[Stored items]

[Start of Attachment]

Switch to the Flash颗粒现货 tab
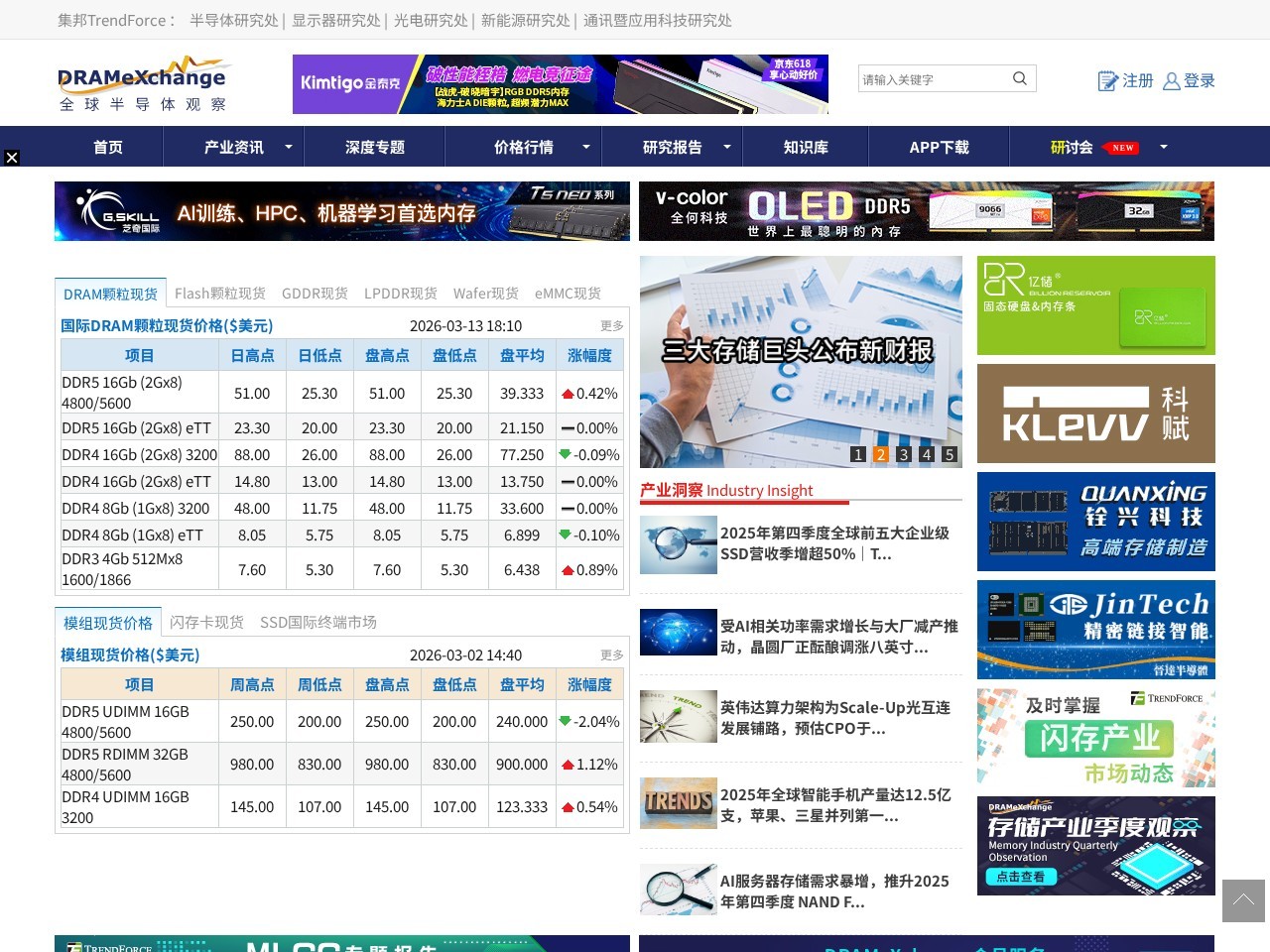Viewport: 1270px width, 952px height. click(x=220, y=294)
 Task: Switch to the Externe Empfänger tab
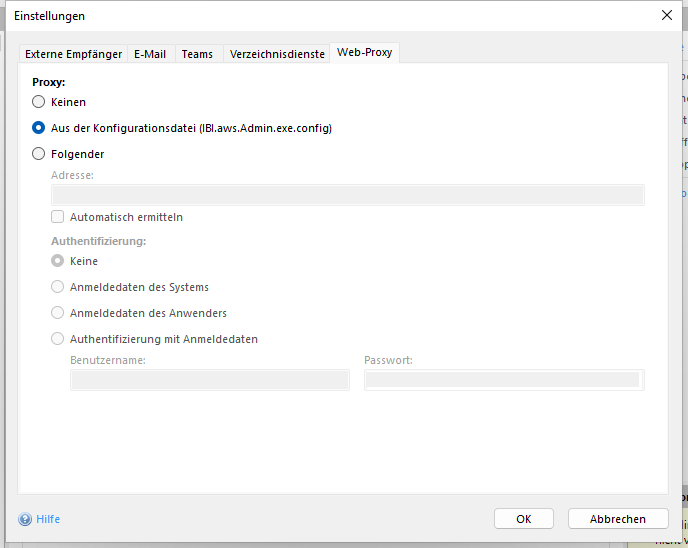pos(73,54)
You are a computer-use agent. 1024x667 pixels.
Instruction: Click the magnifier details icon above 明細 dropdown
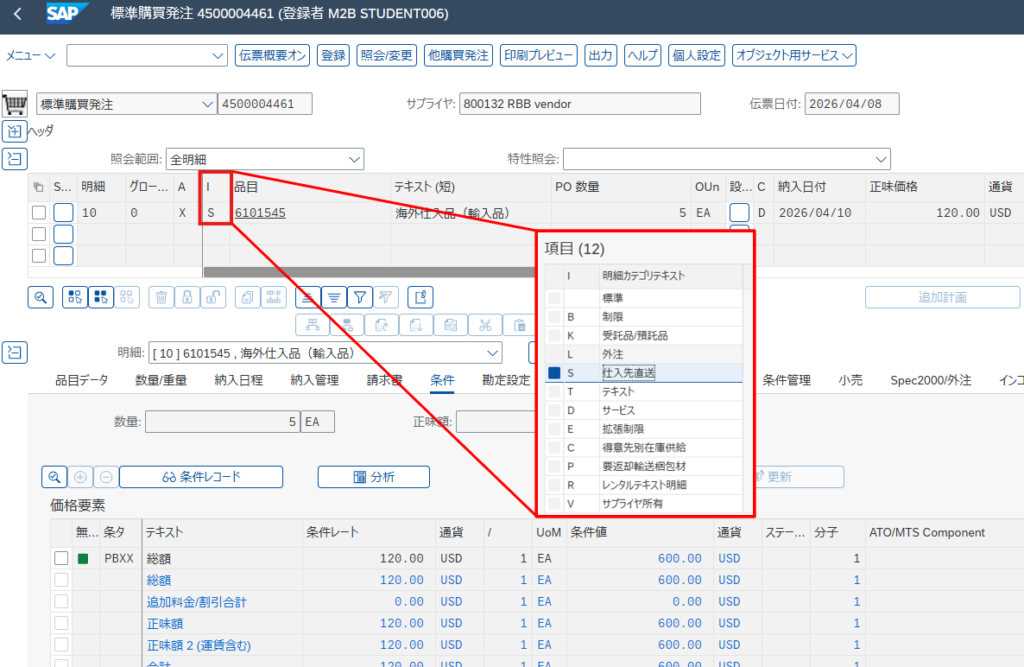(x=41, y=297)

[End of Attachment]
[Start of Attachment]

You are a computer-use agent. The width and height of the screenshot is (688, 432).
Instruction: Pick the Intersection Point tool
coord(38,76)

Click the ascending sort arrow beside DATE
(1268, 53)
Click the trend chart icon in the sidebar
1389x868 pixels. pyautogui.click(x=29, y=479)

[End of Attachment]

Exercise description => Display each line of the data where "computer" occurs.

Answer to the problem =>
You are a computer-use agent. 1024x667 pixels.
You are a computer-use agent. The width and height of the screenshot is (688, 432).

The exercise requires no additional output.